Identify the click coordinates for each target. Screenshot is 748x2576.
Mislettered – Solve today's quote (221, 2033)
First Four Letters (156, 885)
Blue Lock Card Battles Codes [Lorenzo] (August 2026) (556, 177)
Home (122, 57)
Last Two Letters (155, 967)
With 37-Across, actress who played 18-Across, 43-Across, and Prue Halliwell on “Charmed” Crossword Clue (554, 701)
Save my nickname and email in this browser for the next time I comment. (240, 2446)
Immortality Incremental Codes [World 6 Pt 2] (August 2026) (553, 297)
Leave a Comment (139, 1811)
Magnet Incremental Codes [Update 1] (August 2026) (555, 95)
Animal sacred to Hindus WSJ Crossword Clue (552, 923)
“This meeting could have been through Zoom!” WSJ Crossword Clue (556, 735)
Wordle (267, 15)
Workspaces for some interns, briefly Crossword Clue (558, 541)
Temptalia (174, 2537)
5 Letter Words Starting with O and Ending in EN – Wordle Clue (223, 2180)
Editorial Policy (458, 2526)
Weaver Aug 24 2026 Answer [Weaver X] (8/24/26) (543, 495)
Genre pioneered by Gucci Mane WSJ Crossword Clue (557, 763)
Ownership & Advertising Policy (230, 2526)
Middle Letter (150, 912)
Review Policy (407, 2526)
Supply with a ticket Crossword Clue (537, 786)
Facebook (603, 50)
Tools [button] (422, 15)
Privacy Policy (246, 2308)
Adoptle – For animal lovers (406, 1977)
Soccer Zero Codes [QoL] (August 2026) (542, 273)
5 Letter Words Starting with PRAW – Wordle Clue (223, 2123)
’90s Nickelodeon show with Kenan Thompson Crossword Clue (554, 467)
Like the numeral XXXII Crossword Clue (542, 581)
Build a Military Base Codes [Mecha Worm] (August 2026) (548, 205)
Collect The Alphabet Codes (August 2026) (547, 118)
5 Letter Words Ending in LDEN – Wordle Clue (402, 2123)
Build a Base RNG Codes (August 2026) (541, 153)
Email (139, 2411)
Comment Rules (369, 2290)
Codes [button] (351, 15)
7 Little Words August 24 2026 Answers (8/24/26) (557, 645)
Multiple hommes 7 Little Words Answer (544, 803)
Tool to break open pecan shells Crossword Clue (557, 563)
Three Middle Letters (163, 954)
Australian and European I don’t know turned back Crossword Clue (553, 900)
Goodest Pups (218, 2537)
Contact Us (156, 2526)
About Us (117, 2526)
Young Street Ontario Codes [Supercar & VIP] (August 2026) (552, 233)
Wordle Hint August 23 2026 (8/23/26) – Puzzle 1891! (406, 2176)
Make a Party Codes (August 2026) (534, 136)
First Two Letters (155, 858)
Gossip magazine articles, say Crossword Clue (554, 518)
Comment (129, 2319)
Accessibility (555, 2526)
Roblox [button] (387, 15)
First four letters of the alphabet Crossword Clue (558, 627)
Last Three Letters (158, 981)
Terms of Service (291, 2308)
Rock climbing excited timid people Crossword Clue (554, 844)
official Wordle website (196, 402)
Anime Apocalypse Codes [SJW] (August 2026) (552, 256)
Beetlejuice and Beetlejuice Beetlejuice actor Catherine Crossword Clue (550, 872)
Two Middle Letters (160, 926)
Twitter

→ Assigned task
The task requires each record above to be restated exactly.

→ Answer to this problem
Identify the click coordinates for each target. Screenshot is 748x2576.
Mislettered – Solve today's quote (221, 2033)
First Four Letters (156, 885)
Blue Lock Card Battles Codes [Lorenzo] (August 2026) (556, 177)
Home (122, 57)
Last Two Letters (155, 967)
With 37-Across, actress who played 18-Across, 43-Across, and Prue Halliwell on “Charmed” Crossword Clue (554, 701)
Save my nickname and email in this browser for the next time I comment. (240, 2446)
Immortality Incremental Codes [World 6 Pt 2] (August 2026) (553, 297)
Leave a Comment (139, 1811)
Magnet Incremental Codes [Update 1] (August 2026) (555, 95)
Animal sacred to Hindus WSJ Crossword Clue (552, 923)
“This meeting could have been through Zoom!” WSJ Crossword Clue (556, 735)
Wordle (267, 15)
Workspaces for some interns, briefly Crossword Clue (558, 541)
Temptalia (174, 2537)
5 Letter Words Starting with O and Ending in EN – Wordle Clue (223, 2180)
Editorial Policy (458, 2526)
Weaver Aug 24 2026 Answer [Weaver X] (8/24/26) (543, 495)
Genre pioneered by Gucci Mane WSJ Crossword Clue (557, 763)
Ownership & Advertising Policy (230, 2526)
Middle Letter (150, 912)
Review Policy (407, 2526)
Supply with a ticket Crossword Clue (537, 786)
Facebook (603, 50)
Tools [button] (422, 15)
Privacy Policy (246, 2308)
Adoptle – For animal lovers (406, 1977)
Soccer Zero Codes [QoL] (August 2026) (542, 273)
5 Letter Words Starting with PRAW – Wordle Clue (223, 2123)
’90s Nickelodeon show with Kenan Thompson Crossword Clue (554, 467)
Like the numeral XXXII Crossword Clue (542, 581)
Build a Military Base Codes [Mecha Worm] (August 2026) (548, 205)
Collect The Alphabet Codes (August 2026) (547, 118)
5 Letter Words Ending in LDEN – Wordle Clue (402, 2123)
Build a Base RNG Codes (August 2026) (541, 153)
Email (139, 2411)
Comment Rules (369, 2290)
Codes [button] (351, 15)
7 Little Words August 24 2026 Answers (8/24/26) (557, 645)
Multiple hommes 7 Little Words Answer (544, 803)
Tool to break open pecan shells Crossword Clue (557, 563)
Three Middle Letters (163, 954)
Australian and European I don’t know turned back Crossword Clue (553, 900)
Goodest Pups (218, 2537)
Contact Us (156, 2526)
About Us (117, 2526)
Young Street Ontario Codes [Supercar & VIP] (August 2026) (552, 233)
Wordle Hint August 23 2026 (8/23/26) – Puzzle 1891! (406, 2176)
Make a Party Codes (August 2026) (534, 136)
First Two Letters (155, 858)
Gossip magazine articles, say Crossword Clue (554, 518)
Comment (129, 2319)
Accessibility (555, 2526)
Roblox [button] (387, 15)
First four letters of the alphabet Crossword Clue (558, 627)
Last Three Letters (158, 981)
Terms of Service (291, 2308)
Rock climbing excited timid people Crossword Clue (554, 844)
official Wordle website (196, 402)
Anime Apocalypse Codes [SJW] (August 2026) (552, 256)
Beetlejuice and Beetlejuice Beetlejuice actor Catherine Crossword Clue (550, 872)
Two Middle Letters (160, 926)
Twitter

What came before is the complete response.